CONSIGNE 1:
Imprimez le passage du texte sur l’exposition AIAIA Sweatshop compris entre « L’exposition résultante, AIAIA » et « technologique se retisse. », bornes incluses.
CONSIGNE 2:
Pour chacune des affirmations suivantes, dites par oui ou par non si elle concorde avec le texte sur l’exposition AIAIA Sweatshop, en citant à l’identique les mots du texte qui tranchent.
(a) L’exposition fut accrochée dans un ancien bâtiment industriel situé derrière la gare de Genève.
(b) Les grands récits d’une conquête technologique y sont présentés comme une chose à renforcer.
(c) L’IA y fut mise au travail pour transpirer une réalité matérielle.
CONSIGNE 3:
Rédigez la suite du texte sur l’exposition AIAIA Sweatshop, à partir de sa dernière phrase.

EXTRAIT DU TEXTE:
○ ○ ○

L’exposition résultante, AIAIA Sweatshop, fut accrochée dans un ancien bâtiment industriel, derrière la gare de Genève, devenu l’artist-run space, aDuplex. Elle ouvrait ainsi l’atelier clandestin de l’IA, caché derrière le code trop binaire des deux lettres qui lui servent de sigle, et derrière les grands récits d’une conquête technologique qu’il s’est agi de détricoter. Concaténation des temporalités, hybridation des mémoires et des identités, hacking conversationnel, test de Turing incarné, digital défié du bout des doigts, cyberpolitique de cendrier, prompts acryliques… Par tous ses neurones virtuels comme par les pores de la peau qu’on lui prête, l’IA fut ici mise au travail pour transpirer une réalité matérielle, spatiale, physique, à partir de laquelle un imaginaire technologique se retisse.
Parmi les œuvres exposées (cf la présentation des œuvres dans l’article qui accompagne notre texte dans ce dossier de la revue), plusieurs peuvent être mentionnées, où se trame très directement ce retissage.

○ ○ ○

LIGNES ENREGISTRÉES:

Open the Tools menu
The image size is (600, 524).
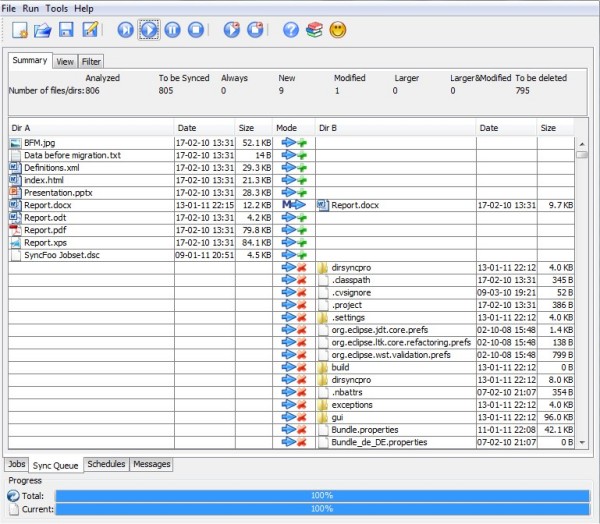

○ ○ ○

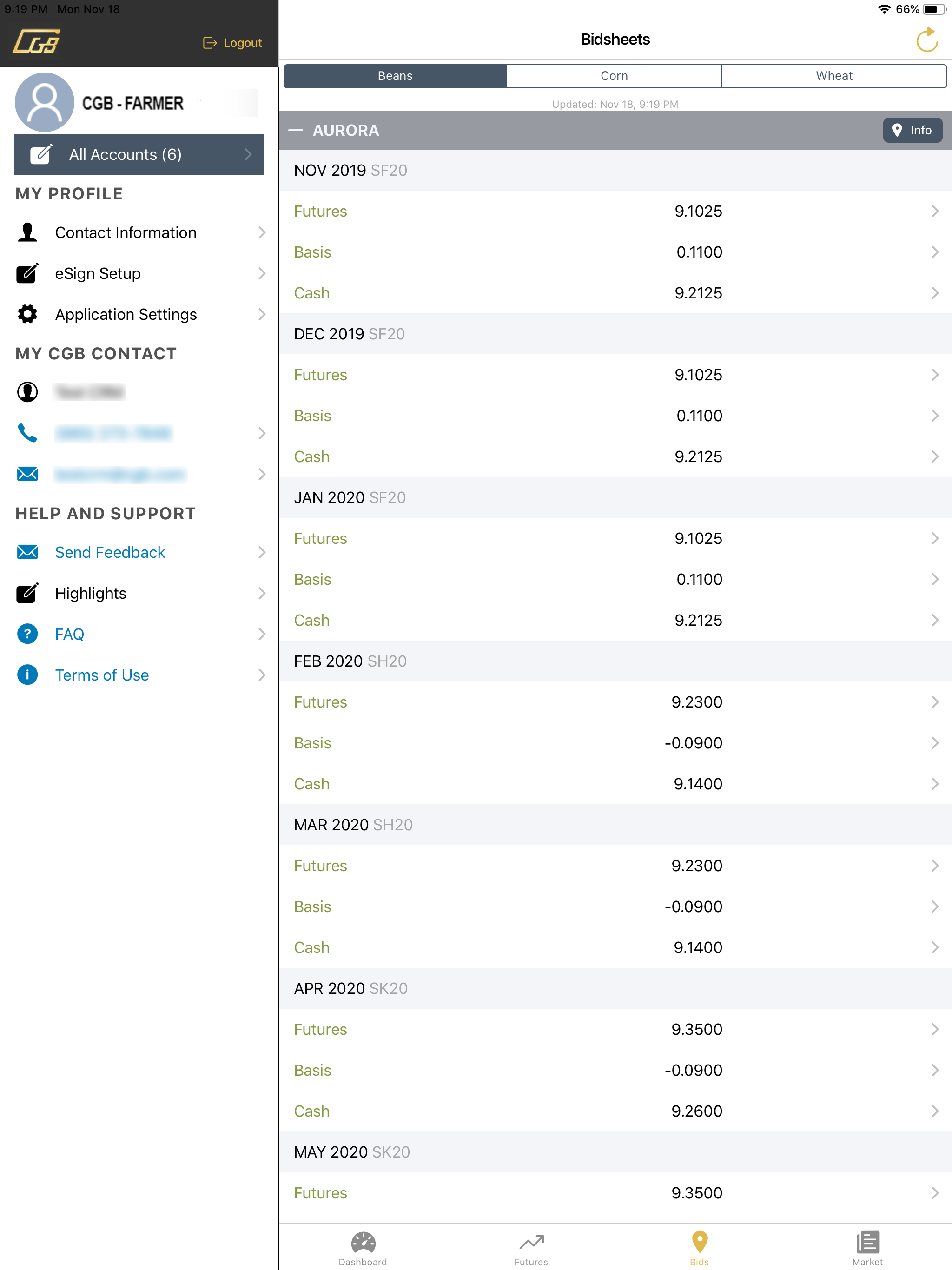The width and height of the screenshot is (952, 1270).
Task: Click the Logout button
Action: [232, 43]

○ ○ ○

RÉSULTAT FINAL 1:
L’exposition résultante, AIAIA Sweatshop, fut accrochée dans un ancien bâtiment industriel, derrière la gare de Genève, devenu l’artist-run space, aDuplex. Elle ouvrait ainsi l’atelier clandestin de l’IA, caché derrière le code trop binaire des deux lettres qui lui servent de sigle, et derrière les grands récits d’une conquête technologique qu’il s’est agi de détricoter. Concaténation des temporalités, hybridation des mémoires et des identités, hacking conversationnel, test de Turing incarné, digital défié du bout des doigts, cyberpolitique de cendrier, prompts acryliques… Par tous ses neurones virtuels comme par les pores de la peau qu’on lui prête, l’IA fut ici mise au travail pour transpirer une réalité matérielle, spatiale, physique, à partir de laquelle un imaginaire technologique se retisse.

RÉSULTAT FINAL 2:
(a) Oui : « fut accrochée dans un ancien bâtiment industriel, derrière la gare de Genève ».
(b) Non : « les grands récits d’une conquête technologique qu’il s’est agi de détricoter ».
(c) Oui : « l’IA fut ici mise au travail pour transpirer une réalité matérielle, spatiale, physique ».

RÉSULTAT FINAL 3:
Il en va ainsi de l’œuvre de Bérénice Gaca Courtin avec sa proposition issue de son projet Webs of Power: Weave Resistance. Le projet s’inspire de l’histoire de son grand-père, Kazimierz Gaca, résistant et cryptologue polonais. Ce dernier a contribué au décodage de la machine Enigma, collaborant ainsi clandestinement avec un des pionniers de l’IA, Alan Turing, dans cette tâche qui fut stratégique au cours de la Seconde Guerre mondiale. L’artiste renoue alors le lien entre informatique et tissage (le métier Jacquard, au tout début du XIXème siècle, constitue par exemple la première machine programmable à partir de cartes perforées), pour créer des motifs qui encodent des histoires de résistance. Le lieu cryptique de l’information devient le milieu vital de l’action. La performance présentée dans l’exposition, le 17 mai 2024, mettait en partage, à travers images et sons, l’espace à la fois esthétique et politique de l’articulation entre codage et matérialité.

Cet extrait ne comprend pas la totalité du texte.